あなたの溺愛から逃れたい
あなたとの出会い
小学二年生の時、私は車の事故で両親を同時に失った。

悲しい、と言うよりも、何もかも信じられない……そんな感覚に数日間襲われ続けた。


そんな私を引き取ると言ってくれたのは、父の親友であり、この斎桜館の旦那様ある創平(そうへい)さんだった。


旦那様は私を大切に育ててくれたし、女将である奥様もそれは同じだった。私は引き取ってくださったお二人に感謝の気持ちしかない。


けれど、歴史ある斎桜館で暮らすということは、簡単なことではなかった。



居候とは言え、私も斎桜館の人間として恥じないよう、教育された。

仲居としての振る舞いや佇まい、着物の着方、お客様との接し方等、斎桜館で暮らし始めてすぐに仲居修行が始まった。


授業が終わったらすぐに旅館に戻らないといけなかったから、それまでみたいに放課後に友達と寄り道したり遊んだりすることも出来なかった。

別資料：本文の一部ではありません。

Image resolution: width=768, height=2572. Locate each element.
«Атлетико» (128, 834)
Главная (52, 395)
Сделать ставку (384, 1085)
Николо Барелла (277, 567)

今思えば、この頃から厳しく色んなことを教わったお陰で、私は斎桜館で働く身として恥ずかしくない人間になれたと思う。

だけどこの時の私は、引き取っていただいた恩もそこそこに〝好きで旅館なんかに住むことになった訳じゃない〟と悲観的になっていた。

そんな私の支えになってくれたのが、若旦那様ーーいや、創太だった。